Kalau kemarin kita ajak Rafif bertemu Eyangnya di Bambu Apus, maka hari ini kita seharian ketemuan dengan saudara-saudara dari keluarga saya.
Pagi hari, kita janjian olahraga di Gelora Bung Karno. Rafif, yang juga lumayan menggemari jogging, menemani saya dan Elok lari mengelilingi GBK. Lumayan lah, saya dapat 8 km, Rafif dan Elok 5 km.

Usai jogging, kami beringsut ke Jalan Sabang. Menemui Mas Oyi (kakak saya) dan saudara sepupu lain yang selesai gowes di daerah Kota Tua dan Sunter. Sarapan bersama di Atjeh Connection.

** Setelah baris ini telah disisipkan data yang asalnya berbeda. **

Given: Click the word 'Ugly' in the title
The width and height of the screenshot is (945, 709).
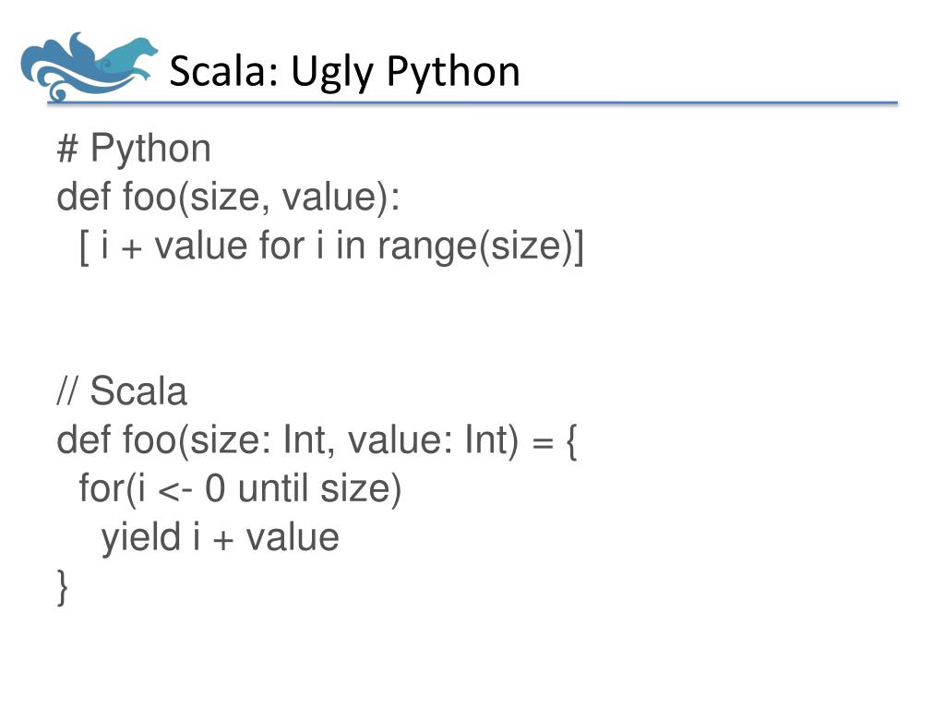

Siang harinya, saya mengajak keluarga saya untuk makan siang bersama Rafif. Mbak Wik (kakak saya yang lain) dan Mas Barry bergabung dengan kita di Gandaria City. Dan ternyata ponakan saya dari Jatibening pun datang lengkap. Bahagianya. Secara jarang-jarang sekarang kita bisa bertemu seperti ini.

Akhirnya agenda terakhir Rafif’s Homecoming adalah dengan mengajaknya menonton one of the most anticipated movies this year: Spiderman No Way Home.
Ya kalau Spiderman susah menemukan jalan ke rumahnya. Rafif Alhamdulillah sudah sampai kembali ke rumah. Homecoming.